Córdoba

Córdoba / PAISAJES Y PERSONAJES CORDOBESES

Alfonso XI y San Hipólito

Sus restos se depositaron primero en el alcázar de Jerez de la Frontera, luego en Sevilla y en 1371 se depositaron en la Capilla Real de la Catedral de Córdoba, a la espera de acabar San Hipólito

Día 07/08/2011 - 11.03h

Compartir

Hace 275 años, el 8 de agosto de 1736, la Real Colegiata de San Hipólito alcanzaba su pleno sentido al trasladarse a ella los restos de su fundador, el Rey de Castilla y León, Alfonso XI, y de su padre, el también monarca Fernando IV. Desde entonces, sus sobrios sarcófagos de mármol rojo —construidos en 1846— y sencillamente cubiertos con una corona y un centro, son visibles en la cabecera de esta notable iglesia cordobesa.

La historia de Alfonso XI y San Hipólito comenzó siglos atrás. El Rey, nacido en Salamanca en el año 1311, hijo de Fernando IV y Constanza de Portugal, vivió la muerte de su padre con solo un año de edad y ascendió al trono en 1325. Solventados los problemas internos, Alfonso XI reanuda la Reconquista y, por ello, se vincula con Córdoba, al ser ésta la capital de la frontera. Aquí manda construir el que hoy conocemos como Alcázar de los Reyes Cristianos, a cuya entrada se alza una estatua del soberano.

Entre 1340 y 1344 la presencia de Alfonso será continua, librando choques decisivos contra el Reino de Granada y sus aliados los benimerines, invasores musulmanes del norte de África, que habían desembarcado en el Campo de Gibraltar. Fruto de estos combates, los castellanos toman Alcalá la Real, Priego de Córdoba, Carcabuey, Rute y, tras un largo asedio, Algeciras, y derrotan a los benimerines en la batalla del Salado, en la actual provincia de Cádiz.

La del Salado, 30 de octubre de 1340, fue la última de las grandes batallas del la Reconquista. Alfonso XI y su aliado, el Reino de Portugal, derrotaron a nazaríes y benimerines. Inmediatamente, Alfonso XI mandó levantar en acción de gracias un templo en la que era su residencia entonces, Córdoba. Y lo dedicó a San Hipólito, al que profesaba devoción. Las obras comenzaron en 1347 con la intención de convertirse en panteón real.

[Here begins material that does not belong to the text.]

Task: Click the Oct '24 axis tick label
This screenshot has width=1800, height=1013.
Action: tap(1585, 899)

San Hipólito se ubica en el centro de Córdoba. Su fachada principal muestra una hornacina con San Hipólito, mientras en la puerta que da a Gran Capitán luce un escudo de piedra policromada de Felipe V, monarca con el que se concluyó el templo, el cual mezcla el gótico en su crucero y altar mayor, con el barroco en el resto, dado que las obras quedaron paralizadas y no se reanudaron hasta 1729, concluyéndose en 1736. Desde fines del siglo XIX, es la iglesia de la Compañía de Jesús en Córdoba.

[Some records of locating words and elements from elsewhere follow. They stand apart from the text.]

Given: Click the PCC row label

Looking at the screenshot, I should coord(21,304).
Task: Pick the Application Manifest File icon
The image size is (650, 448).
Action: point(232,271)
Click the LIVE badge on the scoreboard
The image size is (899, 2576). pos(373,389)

La inacabada torre data del último tercio del siglo XVIII. Las capillas y retablos de su interior albergan imágenes, como un gran Sagrado Corazón de Jesús; los jesuitas San Francisco Javier y San Francisco de Borja; Santa Bárbara; San Miguel; la Virgen del Pilar; y las tallas del Cristo de la Buena Muerte y Nuestra Señora la Reina de los Mártires, ambos obra de Castillo Lastrucci, y titulares de cofradía que desde 1944 recorre Córdoba en la madrugada del Viernes Santo.

Es de destacar también el órgano que se encuentra en su coro, fechado en el siglo XVIII y considerado por los expertos como uno de los mejores de Andalucía. En el inmediato claustro, donde cada Navidad se monta un hermoso Belén, encontramos la tumba del humanista cordobés Ambrosio de Morales y el Centro Cultural San Hipólito.

Alfonso XI falleció en 1350, durante el sitio de Gibraltar, víctima de la peste negra. Fue el único Rey europeo en morir a causa de tan funesta epidemia. Sus restos se depositaron primero en la capilla del alcázar de Jerez de la Frontera y luego en Sevilla hasta que en 1371 se depositaron en la Capilla Real de la Catedral de Córdoba, en espera de la finalización de San Hipólito. Apodado el Justiciero, su memoria se honra con estatuas en Burgos, Algeciras y Córdoba.

Tuvo un hijo legítimo, Pedro I el Cruel, y diez ilegítimos con Leonor de Guzmán, entre ellos Enrique de Trastámara. Ambos hermanos pelearían a muerte y volverían a convertir la ciudad donde sería enterrado su padre en protagonista. Pero esto es ya otra historia.

POR JUAN JOSÉ PRIMO JURADO

  • Compartir

publicidad
Consulta toda la programación de TV programacion de TV La Guía TV

Comentarios:
Lo último...

Copyright © ABC Periódico Electrónico S.L.U.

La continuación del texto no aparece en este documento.